The agency has capped administrative or paid leave for misbehaving employees to 10 days with limited exceptions. Further, EPA has streamlined its disciplinary process. In addition, senior EPA officials and staff with the inspector general are meeting twice a week to discuss misconduct cases.
"We feel in the last year we made considerable progress moving forward," Meiburg said. "The interaction involving the inspector general has been tremendously important."
Sullivan agreed, saying, "The biweekly meetings have dramatically improved the process."
Meiburg also found his legal status as deputy administrator under scrutiny at today’s hearing. Rep. Paul Gosar (R-Ariz.) stated that Meiburg was not allowed under federal law to serve in a position on an acting basis that he also has been nominated for.

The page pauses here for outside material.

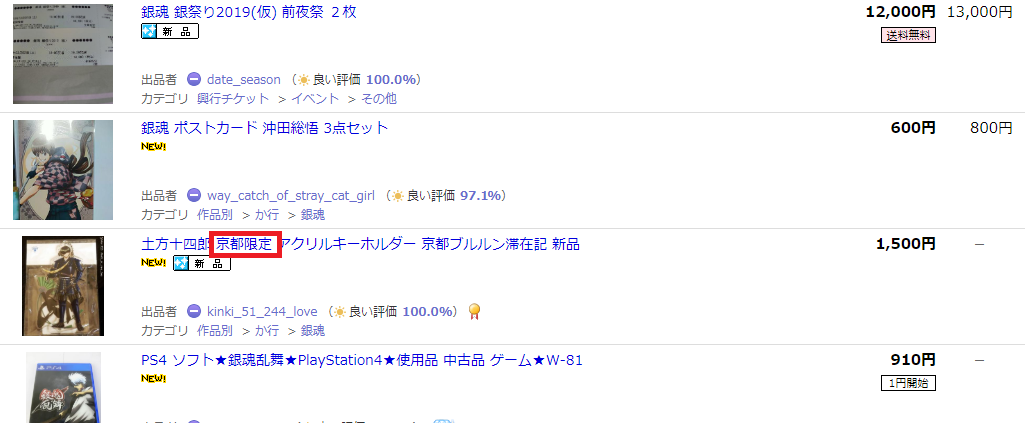Open the PS4 ソフト 銀魂乱舞 listing title
1025x423 pixels.
361,360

Gosar, who has pushed for the impeachment of EPA Administrator Gina McCarthy, said having Meiburg serve as deputy was another instance of EPA’s "blatant disregard for the law."
"I think you should step down, as well," Gosar said. "You cannot serve as the acting official when you are nominated to fill that post permanently. It’s against the law. It’s plain and simple."
Gosar’s statement rests on a recent appeals court decision and the Federal Vacancies Reform Act. Meiburg defended his right to serve as EPA’s deputy, and so has the agency in the past (E&ENews PM, May 2).
In a statement today, Monica Lee, an EPA spokeswoman, said the Obama administration was relying on guidance from the Justice Department on the vacancies law on whether individuals may serve in an acting capacity while their nominations are pending before the Senate.
"The administration continues to rely upon that guidance, and we firmly believe that Acting Deputy Administrator Meiburg is acting within the confines of the law," Lee said.